Там, в их райончике, за плотной стеной старых акаций, гремели бульдозеры, ахал круглой кувалдой подъемный кран. Там сносили старое, чтобы построить новое.

Но новое не всегда радость. А старое терять нелегко. Особенно, если оно окрылило твою любовь.

Они приближались к дому Лены, а навстречу им, размахивая руками, бежали трое: папка, мамуля и Вера Ильинична.

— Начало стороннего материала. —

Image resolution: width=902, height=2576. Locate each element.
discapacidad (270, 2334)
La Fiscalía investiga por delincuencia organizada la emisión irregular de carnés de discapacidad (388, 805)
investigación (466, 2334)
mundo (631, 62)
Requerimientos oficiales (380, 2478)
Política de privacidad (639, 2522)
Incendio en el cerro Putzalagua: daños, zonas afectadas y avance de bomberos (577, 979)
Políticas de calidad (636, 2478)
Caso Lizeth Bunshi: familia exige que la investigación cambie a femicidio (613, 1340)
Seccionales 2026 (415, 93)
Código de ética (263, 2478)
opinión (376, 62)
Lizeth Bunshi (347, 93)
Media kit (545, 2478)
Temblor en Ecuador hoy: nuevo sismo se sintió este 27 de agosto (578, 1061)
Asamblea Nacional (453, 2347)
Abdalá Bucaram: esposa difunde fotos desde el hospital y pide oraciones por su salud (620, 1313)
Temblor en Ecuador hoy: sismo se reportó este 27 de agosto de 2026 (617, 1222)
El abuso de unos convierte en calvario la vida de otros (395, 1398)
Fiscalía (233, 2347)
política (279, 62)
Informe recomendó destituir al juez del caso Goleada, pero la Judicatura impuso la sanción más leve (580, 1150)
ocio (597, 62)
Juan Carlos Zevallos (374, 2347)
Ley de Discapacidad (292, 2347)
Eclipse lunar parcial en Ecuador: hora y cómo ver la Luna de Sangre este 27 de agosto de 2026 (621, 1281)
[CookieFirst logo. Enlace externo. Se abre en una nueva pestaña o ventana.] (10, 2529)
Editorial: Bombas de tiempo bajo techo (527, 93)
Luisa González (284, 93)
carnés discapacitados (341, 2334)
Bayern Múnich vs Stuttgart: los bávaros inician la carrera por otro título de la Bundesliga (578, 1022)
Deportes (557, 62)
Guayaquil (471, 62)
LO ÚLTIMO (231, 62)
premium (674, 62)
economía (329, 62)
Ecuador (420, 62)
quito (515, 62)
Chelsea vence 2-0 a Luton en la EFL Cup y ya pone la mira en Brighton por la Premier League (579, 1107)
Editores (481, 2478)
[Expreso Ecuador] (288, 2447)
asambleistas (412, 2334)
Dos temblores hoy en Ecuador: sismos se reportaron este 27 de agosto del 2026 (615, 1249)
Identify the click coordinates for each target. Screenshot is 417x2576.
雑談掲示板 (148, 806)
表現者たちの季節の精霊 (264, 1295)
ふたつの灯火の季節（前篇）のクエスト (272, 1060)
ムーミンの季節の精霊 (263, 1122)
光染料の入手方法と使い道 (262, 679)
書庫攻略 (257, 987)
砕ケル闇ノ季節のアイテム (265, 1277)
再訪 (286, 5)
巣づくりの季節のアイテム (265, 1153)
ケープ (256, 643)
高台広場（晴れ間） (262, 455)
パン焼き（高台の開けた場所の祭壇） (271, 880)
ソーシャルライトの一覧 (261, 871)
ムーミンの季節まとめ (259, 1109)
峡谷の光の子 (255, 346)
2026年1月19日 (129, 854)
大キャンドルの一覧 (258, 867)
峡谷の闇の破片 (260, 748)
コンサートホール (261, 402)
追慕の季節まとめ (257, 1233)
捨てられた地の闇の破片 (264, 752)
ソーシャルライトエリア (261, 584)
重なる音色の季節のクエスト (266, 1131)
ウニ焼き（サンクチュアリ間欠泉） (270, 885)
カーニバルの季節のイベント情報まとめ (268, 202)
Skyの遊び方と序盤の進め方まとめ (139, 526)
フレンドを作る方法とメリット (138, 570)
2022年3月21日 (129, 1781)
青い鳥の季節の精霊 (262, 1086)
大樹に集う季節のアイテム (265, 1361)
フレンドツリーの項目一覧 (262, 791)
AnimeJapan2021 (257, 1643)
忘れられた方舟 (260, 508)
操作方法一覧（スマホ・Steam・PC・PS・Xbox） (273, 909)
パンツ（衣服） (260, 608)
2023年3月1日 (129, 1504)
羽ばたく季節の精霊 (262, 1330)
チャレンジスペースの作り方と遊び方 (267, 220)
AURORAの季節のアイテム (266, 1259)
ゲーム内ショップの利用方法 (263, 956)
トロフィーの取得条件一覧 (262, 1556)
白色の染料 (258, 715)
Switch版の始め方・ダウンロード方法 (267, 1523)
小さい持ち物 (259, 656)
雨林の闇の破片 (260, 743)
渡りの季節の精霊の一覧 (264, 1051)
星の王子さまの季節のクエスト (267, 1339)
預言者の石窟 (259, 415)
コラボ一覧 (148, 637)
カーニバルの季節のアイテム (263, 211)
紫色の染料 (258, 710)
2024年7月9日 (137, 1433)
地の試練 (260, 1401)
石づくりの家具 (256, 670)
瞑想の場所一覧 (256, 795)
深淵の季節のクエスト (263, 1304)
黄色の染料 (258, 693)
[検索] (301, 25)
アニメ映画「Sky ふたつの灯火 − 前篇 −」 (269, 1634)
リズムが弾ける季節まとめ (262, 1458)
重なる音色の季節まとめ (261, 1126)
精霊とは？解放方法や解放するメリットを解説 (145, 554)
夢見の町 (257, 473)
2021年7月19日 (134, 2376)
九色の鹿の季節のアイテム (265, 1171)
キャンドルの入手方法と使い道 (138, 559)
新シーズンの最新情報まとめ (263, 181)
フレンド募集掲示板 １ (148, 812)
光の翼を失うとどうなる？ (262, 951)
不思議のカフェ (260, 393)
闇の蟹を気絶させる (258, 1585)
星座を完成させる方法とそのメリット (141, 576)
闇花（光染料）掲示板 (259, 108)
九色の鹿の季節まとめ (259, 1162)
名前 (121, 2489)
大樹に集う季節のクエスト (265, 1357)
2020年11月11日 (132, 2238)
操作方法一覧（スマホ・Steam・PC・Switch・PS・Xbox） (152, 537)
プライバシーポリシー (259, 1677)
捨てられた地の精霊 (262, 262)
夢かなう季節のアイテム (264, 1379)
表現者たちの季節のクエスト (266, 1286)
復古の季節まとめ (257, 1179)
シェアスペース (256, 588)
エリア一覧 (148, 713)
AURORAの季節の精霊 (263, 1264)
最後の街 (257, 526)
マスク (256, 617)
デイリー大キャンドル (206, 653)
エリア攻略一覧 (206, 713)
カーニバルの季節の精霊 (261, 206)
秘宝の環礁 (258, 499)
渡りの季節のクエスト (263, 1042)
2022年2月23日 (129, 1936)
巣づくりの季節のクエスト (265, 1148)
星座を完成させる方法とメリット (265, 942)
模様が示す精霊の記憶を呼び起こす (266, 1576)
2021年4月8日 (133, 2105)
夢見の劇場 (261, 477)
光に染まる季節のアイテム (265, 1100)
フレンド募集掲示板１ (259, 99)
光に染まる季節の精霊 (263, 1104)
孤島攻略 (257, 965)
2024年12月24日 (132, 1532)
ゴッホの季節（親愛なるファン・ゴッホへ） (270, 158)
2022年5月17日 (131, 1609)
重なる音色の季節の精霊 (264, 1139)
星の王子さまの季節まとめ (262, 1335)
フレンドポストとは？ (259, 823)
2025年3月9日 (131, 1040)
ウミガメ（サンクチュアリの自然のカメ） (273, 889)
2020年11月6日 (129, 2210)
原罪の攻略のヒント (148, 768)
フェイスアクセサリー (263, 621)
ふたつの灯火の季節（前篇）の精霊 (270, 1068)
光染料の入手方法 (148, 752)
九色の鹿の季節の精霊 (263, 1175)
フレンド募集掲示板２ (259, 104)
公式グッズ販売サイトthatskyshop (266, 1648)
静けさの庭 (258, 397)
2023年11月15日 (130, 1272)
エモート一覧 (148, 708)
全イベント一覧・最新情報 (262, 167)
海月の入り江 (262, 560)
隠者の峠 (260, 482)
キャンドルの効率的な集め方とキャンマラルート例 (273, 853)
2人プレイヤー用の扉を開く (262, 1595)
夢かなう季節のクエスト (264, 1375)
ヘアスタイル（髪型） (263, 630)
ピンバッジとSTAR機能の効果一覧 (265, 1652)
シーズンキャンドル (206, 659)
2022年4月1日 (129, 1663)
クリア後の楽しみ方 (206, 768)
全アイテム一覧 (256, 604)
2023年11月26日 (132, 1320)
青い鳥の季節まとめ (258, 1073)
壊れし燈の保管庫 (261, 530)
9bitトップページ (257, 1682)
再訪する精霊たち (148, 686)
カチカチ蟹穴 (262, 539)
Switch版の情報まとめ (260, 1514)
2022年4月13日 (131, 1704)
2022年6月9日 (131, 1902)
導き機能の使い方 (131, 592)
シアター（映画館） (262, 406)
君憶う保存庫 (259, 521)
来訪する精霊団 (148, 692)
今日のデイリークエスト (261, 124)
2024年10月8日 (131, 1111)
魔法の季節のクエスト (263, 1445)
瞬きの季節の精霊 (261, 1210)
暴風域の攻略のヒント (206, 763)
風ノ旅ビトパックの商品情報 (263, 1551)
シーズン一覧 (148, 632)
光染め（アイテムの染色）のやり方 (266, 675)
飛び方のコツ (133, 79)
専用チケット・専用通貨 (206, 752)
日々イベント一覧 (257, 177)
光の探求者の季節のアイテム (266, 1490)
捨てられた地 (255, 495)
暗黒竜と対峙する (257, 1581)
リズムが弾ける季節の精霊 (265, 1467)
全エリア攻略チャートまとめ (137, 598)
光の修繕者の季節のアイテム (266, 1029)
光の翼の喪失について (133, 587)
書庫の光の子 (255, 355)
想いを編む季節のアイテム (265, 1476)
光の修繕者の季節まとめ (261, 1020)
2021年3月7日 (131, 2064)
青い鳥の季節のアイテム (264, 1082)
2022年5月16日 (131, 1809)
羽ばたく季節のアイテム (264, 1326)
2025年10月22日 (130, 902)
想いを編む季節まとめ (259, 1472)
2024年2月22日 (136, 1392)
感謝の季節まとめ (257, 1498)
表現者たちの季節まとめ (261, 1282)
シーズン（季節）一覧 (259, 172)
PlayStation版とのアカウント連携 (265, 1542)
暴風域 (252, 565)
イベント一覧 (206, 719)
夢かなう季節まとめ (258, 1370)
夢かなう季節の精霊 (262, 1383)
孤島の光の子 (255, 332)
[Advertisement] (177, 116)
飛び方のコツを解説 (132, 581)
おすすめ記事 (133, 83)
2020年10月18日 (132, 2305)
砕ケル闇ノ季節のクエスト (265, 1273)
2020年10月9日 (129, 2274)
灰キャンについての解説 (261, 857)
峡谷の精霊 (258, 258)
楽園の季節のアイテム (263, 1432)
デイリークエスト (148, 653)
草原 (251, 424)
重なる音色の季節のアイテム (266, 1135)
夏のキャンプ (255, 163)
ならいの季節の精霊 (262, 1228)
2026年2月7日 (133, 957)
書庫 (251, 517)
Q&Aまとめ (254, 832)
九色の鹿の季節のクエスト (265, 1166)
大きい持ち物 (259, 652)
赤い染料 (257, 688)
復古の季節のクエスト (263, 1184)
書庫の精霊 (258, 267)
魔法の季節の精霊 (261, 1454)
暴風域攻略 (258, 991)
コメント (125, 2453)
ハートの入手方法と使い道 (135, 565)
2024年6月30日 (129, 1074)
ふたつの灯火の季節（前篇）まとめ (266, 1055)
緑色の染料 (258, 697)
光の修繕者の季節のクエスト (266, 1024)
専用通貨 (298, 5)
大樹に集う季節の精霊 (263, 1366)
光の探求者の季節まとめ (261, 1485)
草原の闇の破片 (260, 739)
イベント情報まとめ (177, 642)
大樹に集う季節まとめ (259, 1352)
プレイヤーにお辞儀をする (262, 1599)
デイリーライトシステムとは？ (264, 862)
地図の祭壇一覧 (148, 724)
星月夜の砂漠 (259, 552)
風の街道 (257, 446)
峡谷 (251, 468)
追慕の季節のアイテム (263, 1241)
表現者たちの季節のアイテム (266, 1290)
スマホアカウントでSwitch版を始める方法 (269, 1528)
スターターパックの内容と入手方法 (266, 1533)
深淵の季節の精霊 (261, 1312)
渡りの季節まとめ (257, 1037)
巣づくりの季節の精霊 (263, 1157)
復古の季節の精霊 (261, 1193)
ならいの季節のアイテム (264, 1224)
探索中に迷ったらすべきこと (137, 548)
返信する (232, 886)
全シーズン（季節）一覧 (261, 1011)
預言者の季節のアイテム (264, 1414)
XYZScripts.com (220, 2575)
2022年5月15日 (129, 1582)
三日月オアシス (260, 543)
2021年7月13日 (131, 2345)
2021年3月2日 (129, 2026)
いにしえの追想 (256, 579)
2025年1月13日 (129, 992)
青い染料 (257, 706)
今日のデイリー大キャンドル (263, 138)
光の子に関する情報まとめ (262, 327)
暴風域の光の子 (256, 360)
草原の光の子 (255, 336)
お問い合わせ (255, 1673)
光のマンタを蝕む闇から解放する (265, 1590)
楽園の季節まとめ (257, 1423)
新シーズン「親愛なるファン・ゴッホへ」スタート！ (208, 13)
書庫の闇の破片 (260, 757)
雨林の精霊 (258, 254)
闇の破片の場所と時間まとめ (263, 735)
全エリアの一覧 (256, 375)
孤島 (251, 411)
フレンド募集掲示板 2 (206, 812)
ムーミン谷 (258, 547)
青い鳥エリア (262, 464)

Лена вспомнила – письмо упало на пол. Родители, не найдя ее, обнаружили листок, помчались звонить Вере Ильиничне, та тут же приехала. Они все знали, все успели сообщить друг другу, и у каждого теперь глаза были круглые от ужаса.

Вот близкие люди, а все-таки какие разные! Мамуля, едва подбежав, крикнула Федору:

– Зачем вы ее туда повезли?

А папка сказал совсем другое:

– Спасибо, что не оставил Лену.

Федя смолчал, а Лена не могла увидеть его лица. Вера Ильинична! Она смотрела на Веру Ильиничну, разглядывала ее пристально, хотела задать свой единственный вопрос, и, странное дело, чем дольше вглядывалась в лицо учительницы, тем меньше хотелось ей спрашивать.

Учила Веру Ильиничну Лена, еще в шестом классе учила, не жалеть, говорить правду, а теперь вот сама Вера Ильинична урок ей преподносит – на ту же тему, о жалости. В самом деле, коли посмотреть на дело рассудочно, что она выиграла, Вера Ильинична? Лена все равно бы про Зину узнала, рано или поздно. Учительница, наверное, клянет себя за ошибку. Но все-таки ошибка ее добрая. Не решилась, пожалела, отложила. Пощадила.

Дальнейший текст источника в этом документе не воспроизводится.